Stainless Steel equipment
The largest order of passenger equipment ever placed by the CPR (June 1953) was also the largest order ever received by the Budd Company of Philadelphia for stainless steel passenger equipment. 77 cars were for The Canadian and 96 cars for The Dominion totalling 173 cars.
Roster
1. 18 Park Cars. 1 drawing room, 3 double bedroom, lounge observation dome car. . . . . . obs. lounge 13 seats, mural lounge 12 seats, scenic dome 24 seats.
2. 18 Skyline Cars. Dome coach coffee-shop. 24 seats dome, 26 seats coach. 23 seats coffee-shop.
3. 18 Dining room cars seating 48.
4. 18 Baggage-Dormitory cars. Sleeping 15 crew and 2 stewards. 18 tons baggage.
5. 42 Manor sleeping cars. 4 roomettes - 5 double bedrooms - 1 compartment - 4 open sections.
6. 29 Chateau sleeping cars. 8 duplex roomettes - 1 drawing room - 3 double bedrooms - 4 open sections.
7. 30 coaches. 60 seats with full length leg rests. ____
173 cars
The Canadian was inaugurated April 24, 1955.
The faster schedule (70 hours) of The Canadian with fewer stops meant that only seven sets of equipment were required between Montreal and Vancouver (2,881 miles) plus two smaller sets between Toronto and Sudbury. Thus, 18 cars.
There were no spare cars! Instead, an elaborate system of preventative maintenance was carried out in segments during layovers at Montreal and Toronto. Vancouver doing only failures.
There was sufficient equipment for The Canadian as well as partial equipment for The Dominion.
A late decision saw rebuilding of 22 Tourist sleeping cars to provide more economical accommodations.
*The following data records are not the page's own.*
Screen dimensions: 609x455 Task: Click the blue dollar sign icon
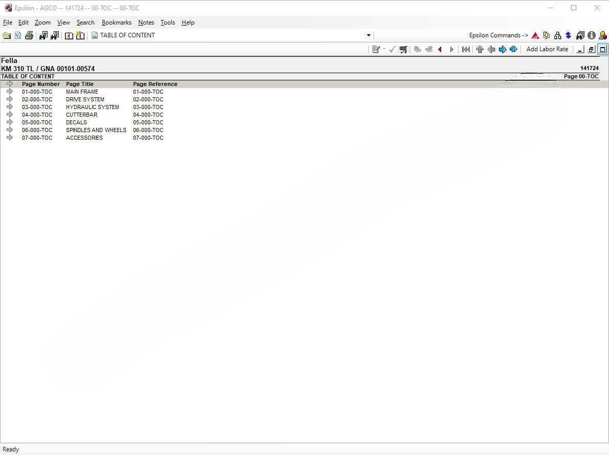tap(569, 35)
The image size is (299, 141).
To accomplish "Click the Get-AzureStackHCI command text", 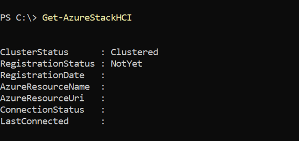I will 87,18.
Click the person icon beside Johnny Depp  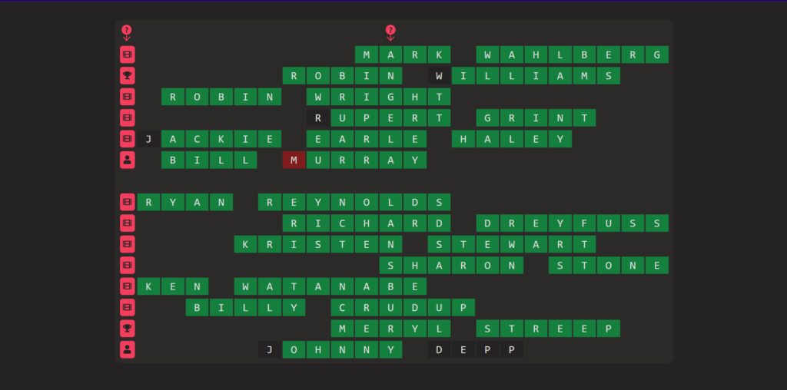click(x=127, y=349)
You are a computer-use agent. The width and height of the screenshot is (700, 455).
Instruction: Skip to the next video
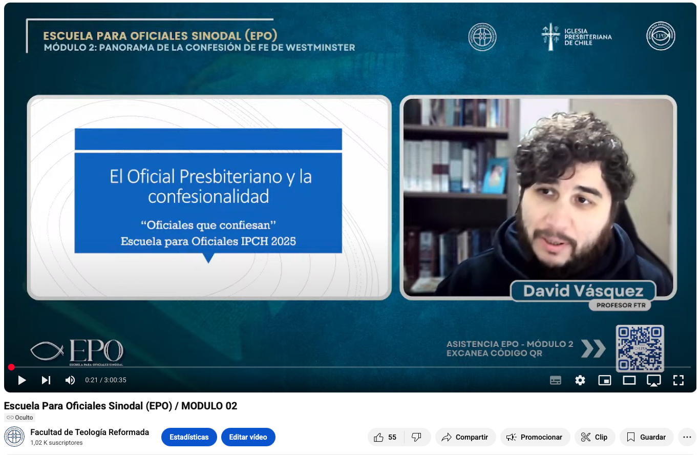tap(46, 380)
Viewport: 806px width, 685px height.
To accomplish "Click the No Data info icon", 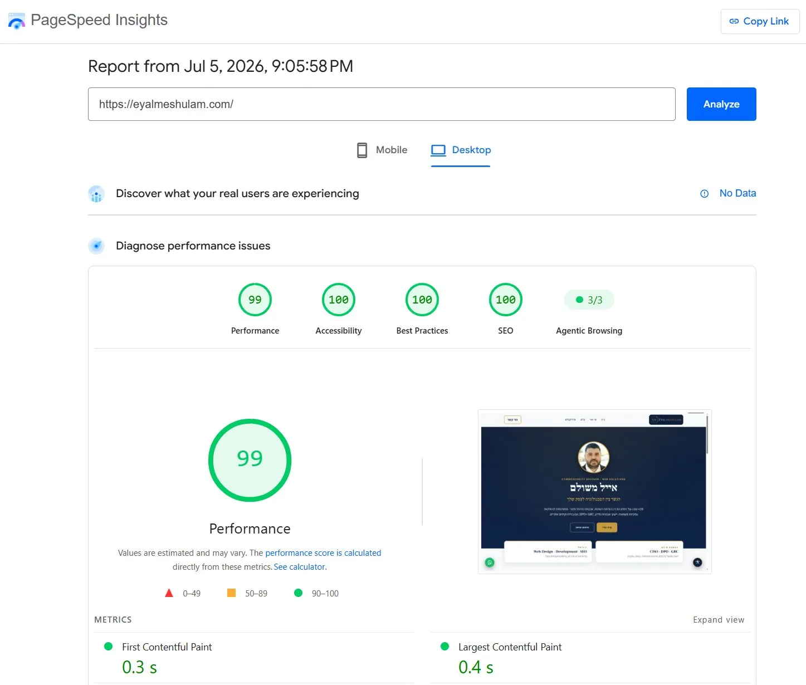I will tap(704, 194).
These heavyweight steel cars were given stainless steel cladding to blend in better and renamed U class. This provided two cars assigned per train set plus four spares.
Answer to Robert Willison:
The Canadian was an immediate hit with the public and remained well patronized right up to the mid sixties, about 10 years. It was a pretty exclusive train in its day. It was the drop off and eventual discontinuance of the Dominion and the Atlantic that made a lot of similiar equipment available.
Guess we will never really know how close they came to picking up the phone and placing the order. The Boardroom had a tough call to make by '56-'57.
Even on it's inaugural run I remember a quote by the President and CEO of the CPR, ran in Trains Magazine, stating that even if the train was 100% sold every trip it would lose money. It was followed by some quick dollar quote on maximum revenue per trip verses the cost. As in the States, once the Trans-Canada Hwy was complete and airlines became the future things dropped off quickly. CPR gave it's passenger service a real good go of things right up until 1960. They ran passenger service up every podunk branchline and inaugurated new trains during the fifities. With the end of the steam era came the end of branch line trains. Almost all those never dieselized, when the steam ended so did the passenger service. The second Trans -Con train "The Dominion" was discontinued in Feb. 1966. The very popular and well patronized Chicago Express was dropped in '61. The "board" in the center of Union Station went from dozens and dozens of trains to 3 overnight. Just like that. All that was left was the train to NYC, which became a truncated RDC to Buffalo, a RDC run to Havelock that was shoulder to shoulder packed because it was used as a commuter train by the folks, and The Canadian. Canadian National picked up the slack and really gave passenger service a big go of it all through the sixties and to the mid seventies, but that's another story.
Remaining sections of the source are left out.